I remember when the Rouse Company’s festival marketplace Harborplace opened in Baltimore in 1980. It was the hotness for a number of years, we probably went monthly when I lived in the Rouse Company’s new planned city of Columbia (founded 1967) and was in high school.
It has fallen on hard times, and is to be replaced with this maybe. (See Figures 1,2 below)
That’s what happens if you live long enough, you outlive the full lifecycle of “permanent” buildings.
There are two issues here.
One is that people live too long. If only people had shorter lives, buildings would outlive them.
The other is that the lifespan of buildings is too short. This is the more serious issue.
Many buildings from 100 years ago are still here (I am living in one), and though they are remodelled like Theseus’s Ship, they remain recognisable. Obviously there is a survivorship bias, and many buildings built 100 years ago aren’t still standing, and I do see neighbors tearing down houses to replace with something more modern and fashionable, if less charming and likely with a shorter lifespan than what they replaced.
I wish we were more focused on adaptive reuse and remodeling. The problem appears to be that it is cheaper to start with a blank slate than to retrofit the existing. It feels wrong to waste all that embodied carbon, but who am I to argue with cost structures of the construction industry.
I sense, from observing contractors, that this is because so many workers are so well trained on installing on new construction in an assembly-line-like fashion that remodelling is a time-consuming headache, with uncertainty and dependence on unknown previous contractors (I have yet to see an electrician who didn’t think their predecessors work was crap), and in the Ironies of Automation something they may have forgotten how to do, or at least do well.

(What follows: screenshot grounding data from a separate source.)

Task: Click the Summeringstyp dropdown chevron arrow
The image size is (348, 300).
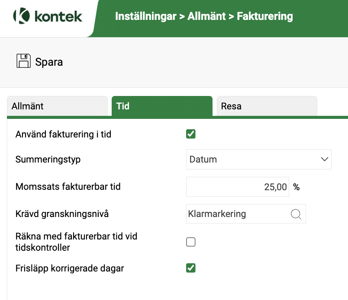Action: pos(325,159)
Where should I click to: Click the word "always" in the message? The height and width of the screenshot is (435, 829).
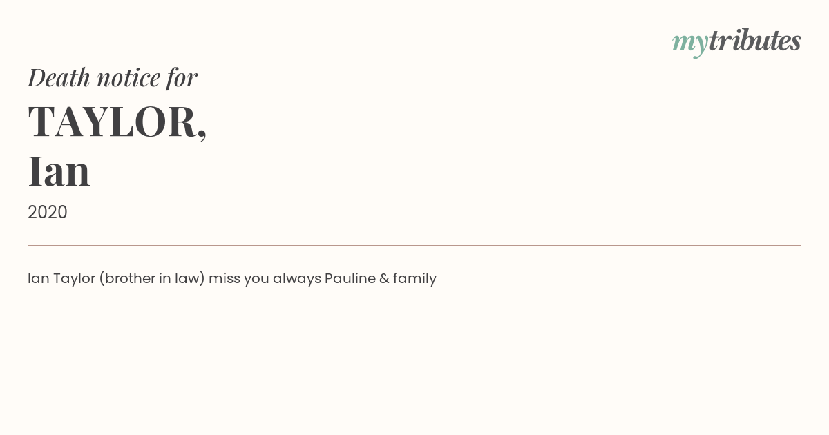(297, 278)
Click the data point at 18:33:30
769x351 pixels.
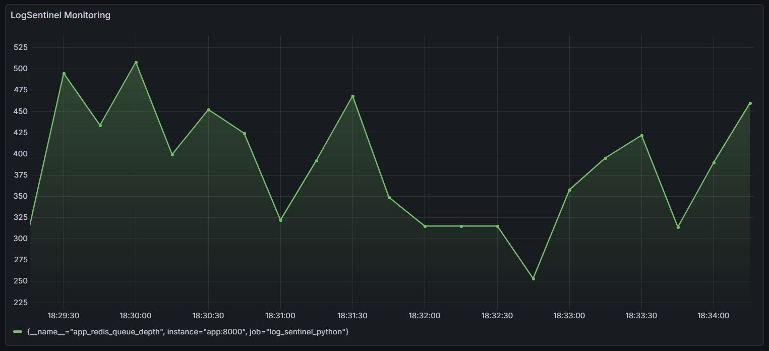[x=642, y=136]
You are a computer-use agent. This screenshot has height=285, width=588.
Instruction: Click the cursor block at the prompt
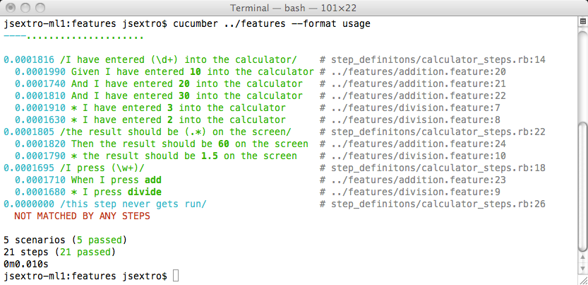(176, 276)
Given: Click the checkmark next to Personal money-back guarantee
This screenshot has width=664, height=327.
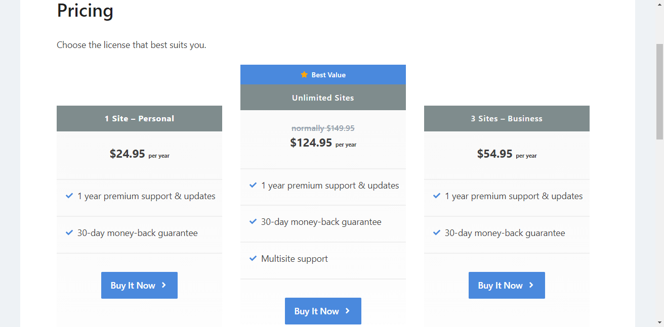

So why did Harborplace fail? At least more than any other US shopping mall or festival marketplace ?
This is at least, in part, a Baltimore problem. The crime rate in Baltimore, like the NFL Ravens, is league leading. But it cannot only be that. Harborplace’s younger sister (see Figures 3,4, 5 below) in Sydney, Harbour Side was also recently demolished, along with the monorail that served it. When I got here, Harbour Side was well past its prime, so though I have been inside, it wasn’t very interesting, and certainly not, at that time, of the quality of Baltimore’s original. It was darker, and mostly restaurants and schlock (in other words, needless duplicating Paddy’s Markets), rather than fresh foods and higher end specialties.
It is also a shopping problem, and many shopping malls were decimated by the rise of online shopping, accelerated during COVID. But not all malls were, and shopping in Sydney seems fine. And surely a Harborplace properly managed should be able to retain its market and expand share in a declining sector.
Will a new building change anything that could not have been changed otherwise? Certainly older buildings need upkeep and maybe that was more expensive on the existing than the new?
Another claim is just consumerist novelty seeking. It has to be torn down and replaced to attract customers who became bored with the old center. This seems implausible to me, given how many older centers retain traffic, surely that’s a product of tenants and maintenance and center programming rather than built form.
Putting on my cynical hat: What both sites do is add density. And maybe that’s the reason they were allowed to fall over in the first place: As a means to justify their replacement. Taking off my cynical hat.
Given their initial controversy of building there in the first place (including the effective privatizing of public space) one could see this as a 40+ year game. Still, I don’t think anyone in the real estate sector can actually plan that long. Even the far-seeing James Rouse expected the planned community of Columbia (100,000 people) to be done and dusted in just 13 years.
The New Darling Harbour Authority Act 1984 (NSW) was passed to 'promote, encourage, facilitate, carry out and control' redevelopment. To avert delays, with only four years until Australia's bicentenary, the legislation suspended normal regulations relating to planning, local government, heritage and building heights. Premier Wran said, 1 am bulldozing it through because there will be a lot more criticism if we don't and have none of these [projects] for 1988'.
The closest precedent for what lay ahead was the Inner Harbor revitalisation for Baltimore, USA, masterminded by Martin Millspaugh and James Rouse who both visited Sydney. Developer Tom Hayson was keen to create a version of Rouse's trademark 'festival marketplace' retail mall. Rouse's chief designer, Mort Hoppenfeld, also assisted the government ahead of its official plan launch in December 1984. His plan was further refined by the Darling Harbour Authority's Project Design Directorate.